Problem to solve => Can you copy out every line of the material below, unchanged and in the same order?
>> start Given data
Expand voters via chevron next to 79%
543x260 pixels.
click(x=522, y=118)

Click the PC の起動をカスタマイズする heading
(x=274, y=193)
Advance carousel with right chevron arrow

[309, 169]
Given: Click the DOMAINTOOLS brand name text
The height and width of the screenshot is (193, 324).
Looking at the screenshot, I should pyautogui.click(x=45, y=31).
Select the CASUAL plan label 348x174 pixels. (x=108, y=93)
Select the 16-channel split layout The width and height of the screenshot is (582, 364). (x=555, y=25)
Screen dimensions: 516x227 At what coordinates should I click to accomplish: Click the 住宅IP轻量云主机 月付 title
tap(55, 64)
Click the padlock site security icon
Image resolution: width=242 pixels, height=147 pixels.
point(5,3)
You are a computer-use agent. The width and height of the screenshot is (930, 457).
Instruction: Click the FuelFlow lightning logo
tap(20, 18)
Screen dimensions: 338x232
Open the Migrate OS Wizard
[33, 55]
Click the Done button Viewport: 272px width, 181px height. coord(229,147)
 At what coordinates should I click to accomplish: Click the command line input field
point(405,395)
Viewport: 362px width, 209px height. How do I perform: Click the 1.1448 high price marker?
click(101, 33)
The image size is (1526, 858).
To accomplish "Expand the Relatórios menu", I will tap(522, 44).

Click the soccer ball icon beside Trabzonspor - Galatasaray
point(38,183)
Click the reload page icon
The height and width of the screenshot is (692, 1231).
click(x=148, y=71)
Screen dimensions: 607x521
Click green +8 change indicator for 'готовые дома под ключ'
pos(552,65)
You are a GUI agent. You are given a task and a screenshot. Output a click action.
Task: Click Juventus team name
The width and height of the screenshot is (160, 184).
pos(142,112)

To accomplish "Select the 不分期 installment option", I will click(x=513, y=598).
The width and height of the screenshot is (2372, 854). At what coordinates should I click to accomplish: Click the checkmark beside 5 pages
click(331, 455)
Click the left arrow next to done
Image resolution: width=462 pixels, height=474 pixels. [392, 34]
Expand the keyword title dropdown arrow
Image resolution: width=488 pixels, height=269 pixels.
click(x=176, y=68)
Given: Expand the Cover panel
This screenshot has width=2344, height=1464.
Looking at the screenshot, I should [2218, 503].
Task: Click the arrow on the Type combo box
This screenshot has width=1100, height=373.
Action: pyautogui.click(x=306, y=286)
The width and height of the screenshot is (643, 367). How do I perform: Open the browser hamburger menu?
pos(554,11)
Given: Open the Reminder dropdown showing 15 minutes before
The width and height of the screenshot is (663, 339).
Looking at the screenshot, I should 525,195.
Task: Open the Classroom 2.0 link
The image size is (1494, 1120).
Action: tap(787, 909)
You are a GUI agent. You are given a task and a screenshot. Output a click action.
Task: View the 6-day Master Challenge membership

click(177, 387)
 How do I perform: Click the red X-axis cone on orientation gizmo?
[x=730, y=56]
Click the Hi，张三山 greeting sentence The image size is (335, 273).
>> end Given data
Written response =>
Expand voters via chevron next to 79%
543x260 pixels.
click(x=522, y=118)

Click the PC の起動をカスタマイズする heading
(x=274, y=193)
Advance carousel with right chevron arrow

[309, 169]
Given: Click the DOMAINTOOLS brand name text
The height and width of the screenshot is (193, 324).
Looking at the screenshot, I should pyautogui.click(x=45, y=31).
Select the CASUAL plan label 348x174 pixels. (x=108, y=93)
Select the 16-channel split layout The width and height of the screenshot is (582, 364). (x=555, y=25)
Screen dimensions: 516x227 At what coordinates should I click to accomplish: Click the 住宅IP轻量云主机 月付 title
tap(55, 64)
Click the padlock site security icon
Image resolution: width=242 pixels, height=147 pixels.
point(5,3)
You are a computer-use agent. The width and height of the screenshot is (930, 457).
Instruction: Click the FuelFlow lightning logo
tap(20, 18)
Screen dimensions: 338x232
Open the Migrate OS Wizard
[33, 55]
Click the Done button Viewport: 272px width, 181px height. coord(229,147)
 At what coordinates should I click to accomplish: Click the command line input field
point(405,395)
Viewport: 362px width, 209px height. How do I perform: Click the 1.1448 high price marker?
click(101, 33)
The image size is (1526, 858).
To accomplish "Expand the Relatórios menu", I will tap(522, 44).

Click the soccer ball icon beside Trabzonspor - Galatasaray
point(38,183)
Click the reload page icon
The height and width of the screenshot is (692, 1231).
click(x=148, y=71)
Screen dimensions: 607x521
Click green +8 change indicator for 'готовые дома под ключ'
pos(552,65)
You are a GUI agent. You are given a task and a screenshot. Output a click action.
Task: Click Juventus team name
The width and height of the screenshot is (160, 184).
pos(142,112)

To accomplish "Select the 不分期 installment option", I will click(x=513, y=598).
The width and height of the screenshot is (2372, 854). At what coordinates should I click to accomplish: Click the checkmark beside 5 pages
click(331, 455)
Click the left arrow next to done
Image resolution: width=462 pixels, height=474 pixels. [392, 34]
Expand the keyword title dropdown arrow
Image resolution: width=488 pixels, height=269 pixels.
click(x=176, y=68)
Given: Expand the Cover panel
This screenshot has width=2344, height=1464.
Looking at the screenshot, I should [2218, 503].
Task: Click the arrow on the Type combo box
This screenshot has width=1100, height=373.
Action: pyautogui.click(x=306, y=286)
The width and height of the screenshot is (643, 367). How do I perform: Open the browser hamburger menu?
pos(554,11)
Given: Open the Reminder dropdown showing 15 minutes before
The width and height of the screenshot is (663, 339).
Looking at the screenshot, I should 525,195.
Task: Open the Classroom 2.0 link
The image size is (1494, 1120).
Action: tap(787, 909)
You are a GUI agent. You are given a task and a screenshot. Output a click action.
Task: View the 6-day Master Challenge membership

click(177, 387)
 How do I perform: Click the red X-axis cone on orientation gizmo?
[x=730, y=56]
Click the Hi，张三山 greeting sentence The image size is (335, 273).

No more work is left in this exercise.